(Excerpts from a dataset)

· · ·

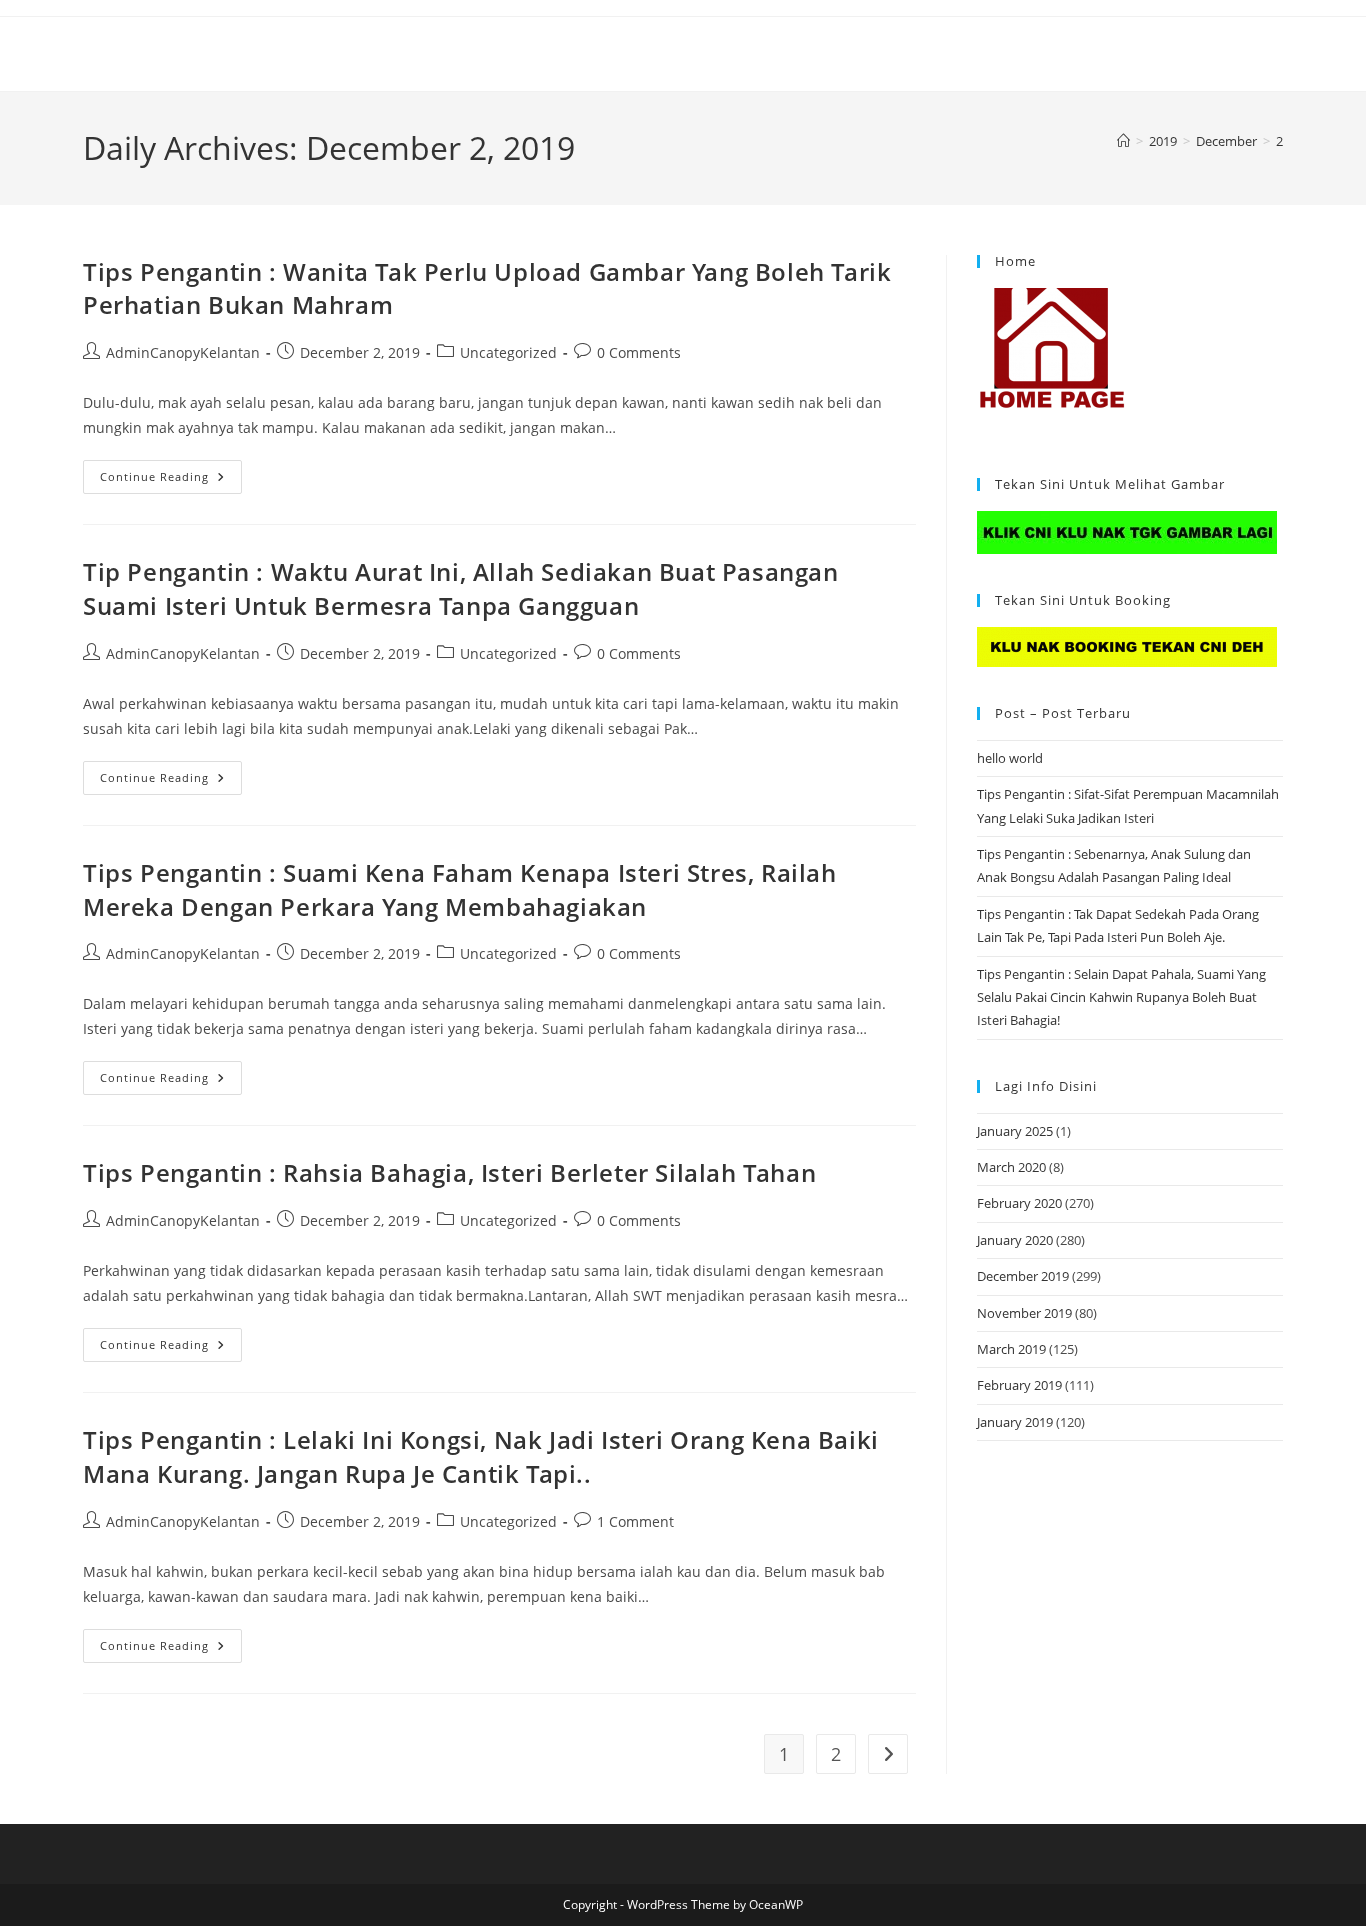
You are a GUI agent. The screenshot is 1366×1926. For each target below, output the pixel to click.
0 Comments (639, 352)
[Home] (1123, 141)
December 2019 (1023, 1276)
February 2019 (1019, 1385)
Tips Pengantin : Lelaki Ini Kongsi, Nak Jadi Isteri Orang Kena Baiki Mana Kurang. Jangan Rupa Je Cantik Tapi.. (481, 1456)
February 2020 (1019, 1203)
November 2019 (1024, 1313)
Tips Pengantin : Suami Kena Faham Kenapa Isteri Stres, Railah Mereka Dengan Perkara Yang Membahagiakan (460, 889)
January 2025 (1015, 1131)
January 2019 (1015, 1422)
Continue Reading (171, 480)
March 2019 (1011, 1349)
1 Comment (635, 1521)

· · ·

> [Directions for this task]:
From the records given above, reproduce all text exactly and exclude each picture.

> [Task result]:
You are a GUI agent. The screenshot is 1366×1926. For each target below, output the pixel to click.
0 Comments (639, 352)
[Home] (1123, 141)
December 2019 (1023, 1276)
February 2019 (1019, 1385)
Tips Pengantin : Lelaki Ini Kongsi, Nak Jadi Isteri Orang Kena Baiki Mana Kurang. Jangan Rupa Je Cantik Tapi.. (481, 1456)
February 2020 (1019, 1203)
November 2019 (1024, 1313)
Tips Pengantin : Suami Kena Faham Kenapa Isteri Stres, Railah Mereka Dengan Perkara Yang Membahagiakan (460, 889)
January 2025 (1015, 1131)
January 2019 (1015, 1422)
Continue Reading (171, 480)
March 2019 (1011, 1349)
1 Comment (635, 1521)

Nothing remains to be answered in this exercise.